Uma decisão do Tribunal de Justiça de São Paulo proibiu a ONG feminista "Católicas pelo Direito de Decidir" de usar em seu nome a palavra “católicas”.

A organização atua no Brasil desde 1993 na defesa dos direitos sexuais e reprodutivos das mulheres, como o aborto, mas em casos previstos por lei (estupro, anencefalia e risco de morte).

O despacho é da segunda Câmara de Direito Privado e saiu no último dia 20 de outubro, mas se tornou público apenas nesta terça-feira, quando foi revelada pelo jornal Folha de S.Paulo. O relator é o desembargador José Carlos Ferreira Alves, que citou em sua decisão passagens bíblicas como "não matarás". Cabe recurso.

No Twitter, a ONG informou que não foi notificada judicialmente sobre a decisão e que tomará as medidas cabíveis após o recebimento da ordem judicial.

Quem entrou na Justiça contra o uso do termo "católicas" no nome foi o Centro Dom Bosco, conhecida por ser uma entidade católica conservadora.

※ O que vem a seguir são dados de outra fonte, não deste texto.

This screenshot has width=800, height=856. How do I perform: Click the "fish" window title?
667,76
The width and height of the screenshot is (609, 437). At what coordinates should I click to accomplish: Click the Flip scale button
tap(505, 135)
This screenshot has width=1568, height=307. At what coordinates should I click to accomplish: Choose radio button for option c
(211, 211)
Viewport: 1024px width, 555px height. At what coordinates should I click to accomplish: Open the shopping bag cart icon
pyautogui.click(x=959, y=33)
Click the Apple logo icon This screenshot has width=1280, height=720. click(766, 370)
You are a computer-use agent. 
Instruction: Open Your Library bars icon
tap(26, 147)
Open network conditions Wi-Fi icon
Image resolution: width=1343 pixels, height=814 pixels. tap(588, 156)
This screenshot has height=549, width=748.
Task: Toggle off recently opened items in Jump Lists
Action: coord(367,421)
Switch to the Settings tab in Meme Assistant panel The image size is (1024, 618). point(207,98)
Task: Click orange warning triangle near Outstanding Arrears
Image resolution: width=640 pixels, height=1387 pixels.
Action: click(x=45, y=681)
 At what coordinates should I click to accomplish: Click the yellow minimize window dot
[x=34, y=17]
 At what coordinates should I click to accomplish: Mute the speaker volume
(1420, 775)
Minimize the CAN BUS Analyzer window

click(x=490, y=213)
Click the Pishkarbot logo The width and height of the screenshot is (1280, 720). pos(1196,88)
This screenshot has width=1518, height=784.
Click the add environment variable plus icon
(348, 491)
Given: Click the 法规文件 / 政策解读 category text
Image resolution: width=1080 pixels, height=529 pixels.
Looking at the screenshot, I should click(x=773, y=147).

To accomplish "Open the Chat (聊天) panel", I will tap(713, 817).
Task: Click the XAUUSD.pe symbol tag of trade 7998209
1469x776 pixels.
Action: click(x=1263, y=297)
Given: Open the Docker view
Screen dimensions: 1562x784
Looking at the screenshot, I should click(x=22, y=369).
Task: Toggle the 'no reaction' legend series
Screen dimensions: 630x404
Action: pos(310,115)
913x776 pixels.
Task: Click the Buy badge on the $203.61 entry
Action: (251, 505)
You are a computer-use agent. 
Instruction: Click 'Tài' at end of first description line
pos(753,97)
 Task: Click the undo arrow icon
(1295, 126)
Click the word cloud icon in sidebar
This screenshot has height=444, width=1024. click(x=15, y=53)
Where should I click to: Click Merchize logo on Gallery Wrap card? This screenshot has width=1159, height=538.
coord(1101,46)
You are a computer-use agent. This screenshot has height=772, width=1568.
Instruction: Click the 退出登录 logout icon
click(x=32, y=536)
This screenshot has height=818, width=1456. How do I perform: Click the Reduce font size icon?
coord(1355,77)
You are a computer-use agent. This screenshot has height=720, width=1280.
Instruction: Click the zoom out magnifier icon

No ano passado, o Centro Dom Bosco já havia movido ação judicial contra o especial de Natal dos humoristas do canal Porta dos Fundos, cujo vídeo retrata Jesus como homossexual.

O Centro Dom Bosco alegou que o grupo católico fere o direito canônico "sob o pretexto de defender os direitos reprodutivos das mulheres". Para a associação, a ONG pode defender o aborto, mas desde que não utiilize no nome o termo "católicas".